Alon Eizenman got the Icers on the board early in the first period, but the Bobcats responded with two power play goals to take a 2-1 lead into the first intermission.
Glenn Zuck countered for the Icers 31 seconds into the second period to knot the game at 2-2.
Ninety seconds later, Bobby Pate gave the Icers their first lead of the game at 3-2.
Eizenman then ripped a blistering slap shot past Bobcat goalie Scott Walls to extend the Icers lead to 4-2.
Then things got ugly.
With the period essentially over, Icer defenseman Curtiss Patrick held the puck in front of the Penn State bench to kill off the last few seconds.
As time expired, Ohio defenseman Jordan Cardillo charged at Patrick and laid a vicious check on him, which ignited a shoving match between the two.
Seconds later, several other players joined the fracas including Walls. Once Walls left his crease, the benches cleared and nearly every player dropped the gloves and the fists began flying.
"That's the first time we've had a bench clearing brawl since 1994," coach Joe Battista said. "We pride ourselves on the fact that we don't do that. I don't condone that kind of stuff, but sometimes it comes to the point where you have to defend yourself."

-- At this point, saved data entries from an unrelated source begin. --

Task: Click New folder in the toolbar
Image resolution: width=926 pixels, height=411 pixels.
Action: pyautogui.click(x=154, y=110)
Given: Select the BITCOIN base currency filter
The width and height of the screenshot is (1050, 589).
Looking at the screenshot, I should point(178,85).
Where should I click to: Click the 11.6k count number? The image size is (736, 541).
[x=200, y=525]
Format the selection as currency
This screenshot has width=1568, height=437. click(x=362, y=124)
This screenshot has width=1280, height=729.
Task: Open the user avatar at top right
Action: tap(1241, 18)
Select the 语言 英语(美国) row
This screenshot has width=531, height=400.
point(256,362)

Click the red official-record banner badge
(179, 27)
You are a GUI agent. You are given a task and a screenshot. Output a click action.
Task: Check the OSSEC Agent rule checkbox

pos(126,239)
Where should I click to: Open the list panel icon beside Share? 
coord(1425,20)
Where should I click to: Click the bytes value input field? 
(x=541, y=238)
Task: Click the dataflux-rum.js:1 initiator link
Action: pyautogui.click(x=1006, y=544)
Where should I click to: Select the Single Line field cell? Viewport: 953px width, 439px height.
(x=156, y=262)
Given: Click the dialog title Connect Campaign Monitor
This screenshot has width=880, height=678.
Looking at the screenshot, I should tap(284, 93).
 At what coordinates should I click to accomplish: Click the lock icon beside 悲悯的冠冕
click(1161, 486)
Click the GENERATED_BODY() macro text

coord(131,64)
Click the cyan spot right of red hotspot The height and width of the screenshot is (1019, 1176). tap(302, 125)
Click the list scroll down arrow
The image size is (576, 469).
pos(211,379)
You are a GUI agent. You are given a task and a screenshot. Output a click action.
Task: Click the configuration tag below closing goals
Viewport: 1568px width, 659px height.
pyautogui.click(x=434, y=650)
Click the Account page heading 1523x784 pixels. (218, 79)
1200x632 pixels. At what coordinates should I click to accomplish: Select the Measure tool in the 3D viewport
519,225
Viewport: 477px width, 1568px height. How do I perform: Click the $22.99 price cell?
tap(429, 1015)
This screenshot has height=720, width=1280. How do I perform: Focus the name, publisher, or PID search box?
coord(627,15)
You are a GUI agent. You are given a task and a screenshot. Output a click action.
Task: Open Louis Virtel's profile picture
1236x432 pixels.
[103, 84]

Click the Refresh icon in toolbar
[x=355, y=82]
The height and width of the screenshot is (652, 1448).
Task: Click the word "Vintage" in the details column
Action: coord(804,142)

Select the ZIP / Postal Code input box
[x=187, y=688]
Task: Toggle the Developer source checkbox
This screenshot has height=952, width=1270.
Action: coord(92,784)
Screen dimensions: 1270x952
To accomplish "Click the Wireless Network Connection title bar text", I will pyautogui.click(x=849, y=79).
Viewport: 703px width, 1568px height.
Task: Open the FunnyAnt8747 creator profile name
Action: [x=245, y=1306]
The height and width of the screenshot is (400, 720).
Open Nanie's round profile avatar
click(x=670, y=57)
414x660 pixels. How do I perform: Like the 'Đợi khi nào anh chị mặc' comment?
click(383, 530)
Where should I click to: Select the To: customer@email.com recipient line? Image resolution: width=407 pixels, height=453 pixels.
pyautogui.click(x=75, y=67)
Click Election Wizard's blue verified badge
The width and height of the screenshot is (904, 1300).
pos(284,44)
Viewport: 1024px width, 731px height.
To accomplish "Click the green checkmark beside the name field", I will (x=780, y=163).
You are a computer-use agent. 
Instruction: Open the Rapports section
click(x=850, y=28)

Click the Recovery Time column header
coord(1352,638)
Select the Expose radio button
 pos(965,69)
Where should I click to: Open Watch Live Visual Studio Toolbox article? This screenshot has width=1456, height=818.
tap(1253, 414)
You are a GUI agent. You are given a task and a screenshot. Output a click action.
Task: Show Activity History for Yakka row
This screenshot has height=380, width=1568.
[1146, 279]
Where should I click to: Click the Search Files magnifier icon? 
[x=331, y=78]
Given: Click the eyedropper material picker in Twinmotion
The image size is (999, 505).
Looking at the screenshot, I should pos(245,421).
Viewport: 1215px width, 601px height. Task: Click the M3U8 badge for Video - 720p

After the dust settled, five Bobcat players and three Icers were ejected.
The Icers wound up with five minutes of power play to start the third period and it wasn't long before they took advantage.
Justin DePretis knocked home a goal 55 seconds into the period and Brandon Cook finished off the scoring a minute later.
Because of a lack of players, the weekend's second game had quite an odd look.
ACHA rules state that players who get tossed out for fighting, must miss the following game. Ohio's bench was further depleted because they also have four players in Poland.
The Bobcats (17-8-5) dressed only 16 players while the Ices suited up just 20, which later diminished to 18 after Zuck and Joe McArdle left with injuries.
"They came out for the second game with that 'what do we have to lose' attitude," Battista said. "It was frustrating for us because we were dominating the game but we couldn't score."
After a scoreless first period, the Icers took a 1-0 lead after Dustin Martin one-timed a Greg Windsor pass four and a half minutes into the second stanza.
Midway through the third period, Eizenman was given a misconduct penalty for asking about a questionable icing penalty against the Icers.
Thirty seconds later, Brett Aber capitalized for the Bobcats to tie the game at 1-1.
Both teams went scoreless until Ryan Walicki netted a goal with just 50 seconds left in overtime.
"It was a frustrating end to the weekend but they were exciting games," Battista said. "Any time you win in their building, you take it. You don't win too often at their place."